* **Excerto fornecido**
______
No dia seguinte ia tentar fazer os duzentos e quarenta quilómetros até Loiyangalani, uma povoação nas margens do lago Turkana. Levantando-me cedo iria ter mais do que tempo e com certeza chegaria ao lago no inicio da tarde...julgava eu.




"Avenida" principal de Mararal





As diferentes escolhas de hotéis na cidade (quase sempre com o talho à porta)


Demorei onze horas a fazer os quilómetros que separam as duas cidades. Passei nas piores estradas da minha vida, cobertas de pedras enormes, pedras pequenas, pedras com fartura, estradas de areia (nunca gostei tanto de chegar a um trilho de areia solta pois vinha de outros cheio de pedra), estradas na montanha, subidas íngremes e descidas descontroladas.
Durante todo o dia parei apenas para tirar fotografias. Até a água, necessária constantemente tal era o clima quente e árido daquela região, bebia em andamento através de uma bolsa própria para o efeito.
Estava exausto por ter de andar sempre em pé para melhor escolher por onde passava, com tudo a chocalhar, sempre com receio de furar um pneu, partir o amortecedor ou ter qualquer outra avaria.
______
* **Material fornecido**
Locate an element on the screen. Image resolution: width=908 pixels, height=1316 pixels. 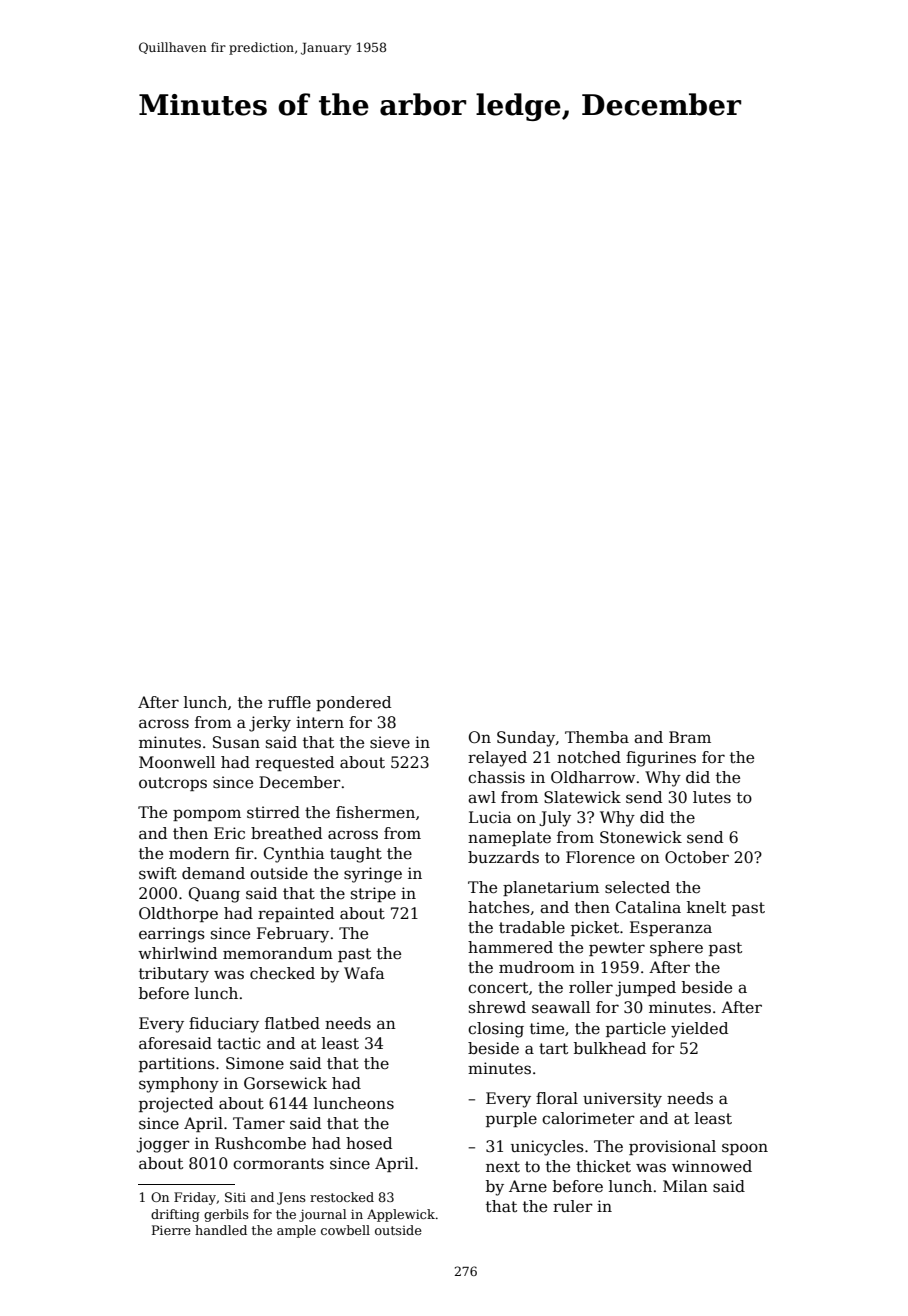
______
* **Instruções**
[1] Reescreva em forma de lista o parágrafo do excerto que começa por "Demorei onze horas", mantendo os factos principais.
[2] Segundo o excerto, onde fica a povoação de Loiyangalani?
[3] Transcreva do excerto o trecho que começa em "No dia seguinte" e prossegue até "da tarde...julgava eu.".

* **Respostas por tarefa**
[1]
- Tempo de viagem: onze horas para percorrer os quilómetros entre as duas cidades.
- Estradas: as piores da minha vida, cobertas de pedras de todos os tamanhos e em grande quantidade.
- Trilhos de areia: nunca foram tão bem-vindos, por virem depois de troços cheios de pedra.
- Relevo: estradas de montanha, com subidas íngremes e descidas descontroladas.

[2] Nas margens do lago Turkana.

[3]
No dia seguinte ia tentar fazer os duzentos e quarenta quilómetros até Loiyangalani, uma povoação nas margens do lago Turkana. Levantando-me cedo iria ter mais do que tempo e com certeza chegaria ao lago no inicio da tarde...julgava eu.